Sekretarz stanu Antony Blinken odniósł się do niedzielnego ataku wspieranej przez Iran bojówki na amerykańską bazę w Jordanii podczas konferencji prasowej z sekretarzem generalnym NATO Jensem Stoltenbergiem.

- Odpowiedź będzie zdecydowana (...) Odpowiemy mocno. Odpowiemy w czasie i miejscu naszego wyboru. I oczywiście nie będę zapowiadał, co zrobimy w tym przypadku, ani wyprzedzał prezydenta, ale mogę powiedzieć, że ta odpowiedź może być wielopoziomowa, podejmowana w fazach i długotrwała - powiedział Blinken.

Zaznaczył jednocześnie, że obecna sytuacja na Bliskim Wschodzie jest "najniebezpieczniejsza co najmniej od 1973 r. (wojny Jom Kippur między Izraelem a Egiptem i Syrią - red.)". Dodał, że prezydent Biden będzie zarówno działał, by chronić żołnierzy USA, jak i unikać szerszej eskalacji konfliktu.

Podczas spotkania z szefem dyplomacji USA Stoltenberg złożył kondolencje z powodu ataku irańskiej bojówki, który zabił troje żołnierzy i ranił 40. Jak dodał, zarówno to, jak i ataki ruchu Huti na Morzu Czerwonym są przedsmakiem tego, jak będzie wyglądał świat, jeśli Rosja zwycięży, a obecny porządek międzynarodowy upadnie.

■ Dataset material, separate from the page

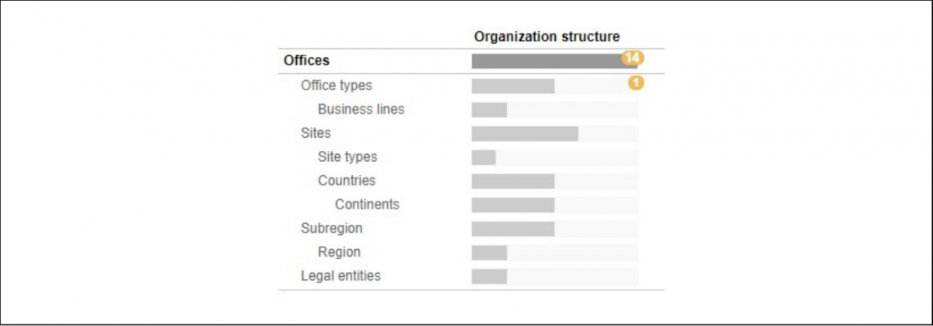Select the Site types entry
Image resolution: width=933 pixels, height=326 pixels.
pos(348,156)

Kirby: Odpowiemy. I to odpowiednio

Rzecznik Rady Bezpieczeństwa Narodowego John Kirby został zapytany podczas briefingu prasowego w Białym Domu, czy prezydent Joe Biden rozważa uderzenia na Iran w związku z niedzielnym atakiem drona na siły USA w Jordanii w bazie Tower 22.

- Nie szukamy wojny z Iranem. Nie dążymy do dodatkowej eskalacji napięć. (...) Zamiarem wszystkiego, co dotąd robiliśmy, była próba deeskalacji tych napięć - powiedział. Podkreślił przy tym, że "to był bardzo poważny atak, który miał śmiertelne konsekwencje". - Odpowiemy, i to odpowiemy odpowiednio - zaznaczył Kirby.

Biały DomShutterstock

Kirby przekazał, że choć służby USA badają stopień zaangażowania Iranu w ataki, to jasnym jest, że Iran wspiera terrorystyczne bojówki w Syrii i Iraku, które od października dokonały ponad 150 ataków przeciwko siłom USA w regionie.

- Wiemy, że oni ich wspierają. Wiemy, że dostarczają im zasobów. Wiemy, że ich szkolą. Wiemy, że z pewnością nie odradzają im tych ataków. Czy to ataków Huti, czy tego, co zrobił Hamas 7 października (chodzi o atak na Izrael - przyp. red.), czy tego, co potrafi robić Hezbollah. I oczywiście tego, co teraz te milicje nadal robią w miejscach takich jak Irak czy Syria - kontynuował Kirby.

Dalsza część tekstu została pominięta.